*** Block opens ***

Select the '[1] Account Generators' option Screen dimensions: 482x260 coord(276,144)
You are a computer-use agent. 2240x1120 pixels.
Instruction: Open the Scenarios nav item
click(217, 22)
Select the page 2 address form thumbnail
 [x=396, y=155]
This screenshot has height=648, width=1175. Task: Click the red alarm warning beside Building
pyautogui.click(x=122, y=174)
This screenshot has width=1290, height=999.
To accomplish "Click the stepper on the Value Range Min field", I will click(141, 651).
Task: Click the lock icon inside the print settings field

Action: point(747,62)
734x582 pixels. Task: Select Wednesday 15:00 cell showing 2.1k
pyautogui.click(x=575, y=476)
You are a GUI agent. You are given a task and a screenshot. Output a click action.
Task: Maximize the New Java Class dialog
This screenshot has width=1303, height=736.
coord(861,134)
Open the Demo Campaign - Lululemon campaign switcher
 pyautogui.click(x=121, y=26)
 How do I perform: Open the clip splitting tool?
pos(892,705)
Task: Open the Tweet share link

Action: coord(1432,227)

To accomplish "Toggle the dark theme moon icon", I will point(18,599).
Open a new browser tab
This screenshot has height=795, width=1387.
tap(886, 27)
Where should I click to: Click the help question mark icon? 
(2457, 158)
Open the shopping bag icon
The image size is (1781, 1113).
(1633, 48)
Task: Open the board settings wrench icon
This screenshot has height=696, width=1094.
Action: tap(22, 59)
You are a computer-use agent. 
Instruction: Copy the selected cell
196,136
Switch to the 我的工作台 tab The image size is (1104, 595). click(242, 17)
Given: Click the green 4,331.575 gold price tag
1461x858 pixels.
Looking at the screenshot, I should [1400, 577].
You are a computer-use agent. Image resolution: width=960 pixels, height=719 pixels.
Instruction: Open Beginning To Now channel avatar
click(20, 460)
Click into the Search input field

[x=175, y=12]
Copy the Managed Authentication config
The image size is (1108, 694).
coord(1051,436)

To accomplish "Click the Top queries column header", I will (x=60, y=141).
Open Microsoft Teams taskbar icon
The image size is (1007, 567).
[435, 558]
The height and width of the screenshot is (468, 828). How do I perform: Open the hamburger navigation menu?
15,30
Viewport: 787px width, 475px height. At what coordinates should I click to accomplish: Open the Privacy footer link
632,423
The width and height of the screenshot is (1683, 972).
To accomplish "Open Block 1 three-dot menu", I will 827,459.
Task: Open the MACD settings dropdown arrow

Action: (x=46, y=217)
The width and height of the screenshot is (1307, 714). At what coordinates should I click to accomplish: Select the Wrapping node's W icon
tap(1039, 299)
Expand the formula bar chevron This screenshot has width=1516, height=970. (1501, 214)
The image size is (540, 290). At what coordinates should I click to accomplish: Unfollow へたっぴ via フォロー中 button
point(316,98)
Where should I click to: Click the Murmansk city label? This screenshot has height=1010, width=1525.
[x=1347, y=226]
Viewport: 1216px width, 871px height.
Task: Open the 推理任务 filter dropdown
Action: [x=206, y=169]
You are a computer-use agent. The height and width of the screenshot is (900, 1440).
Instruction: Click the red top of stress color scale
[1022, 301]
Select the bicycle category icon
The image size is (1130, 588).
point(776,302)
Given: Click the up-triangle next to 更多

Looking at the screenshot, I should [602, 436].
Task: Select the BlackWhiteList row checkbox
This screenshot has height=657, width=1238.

*** Block closes ***

Return the lines of the records that include the string "will".

**REPLY:**
To accomplish "Click the stepper on the Value Range Min field", I will click(141, 651).
To accomplish "Toggle the dark theme moon icon", I will point(18,599).
To accomplish "Click the Top queries column header", I will (x=60, y=141).
To accomplish "Open Block 1 three-dot menu", I will 827,459.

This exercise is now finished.